I have an implementation of K-means where the parameter k was supplied as 5,10,15,20,25 and 30 for every different run of the K-means. So at the end of each run, the number of clusters reported was 2,5,8,3,5 and 7

Sum Of Squared Error(SSE) was calculated for each of the runs.

SSE for k=5(2) was 41695.147

SSE for k=10(5) was 43016.033

SSE for k=15(8) was 48692.344

SSE for k=20(3) was 41440.441

SSE for k=25(5) was 45485.315

SSE for k=30(7) was 40871.851

The graph below is plotted for number of clusters reported by K-means vs SSE.

enter image description here

This isn't supposed to happen right?

UPDATE:

data_attributes = (float, nominal, nominal)

calculation of distance:

point_1 = (2, 'apple', 'car')

point_2 = (4, 'banana', 'car')

dist(point_1, point_2) = (2 + 1 + 0) = 3

for float attribute: Simple euclidean distance between (2 and 4) = 2

for nominal attribute: if same values, then zero else one.
So ('apple' and 'banana') = 1 and ('car' and 'car') = 0

Is this distance calculation the culprit?

Best Answer

SSE and k-means only makes sense with continuous variables.

How did you even compute the mean on such data?!?

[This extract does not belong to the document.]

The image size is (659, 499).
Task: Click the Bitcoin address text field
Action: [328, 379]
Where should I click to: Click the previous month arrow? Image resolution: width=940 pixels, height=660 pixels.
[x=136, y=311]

K-means must not be used with arbitrary distances. The method is designed to optimize squared Euclidean only, and can be extended trivially to other Bregman divergences. But for example k-means does not minimize Euclidean distances, but only the squared.

The rule that the SSE does not increase with increasing k only holds for the true optimum. If you converge to inferior solutions, it may not hold. So in particular if it is violated you know that k-means failed.

Another indication of k-means failing on your data are the disappearing clusters.nif you have set k=15 but in the end only get 8 clusters that is because it simply did not work.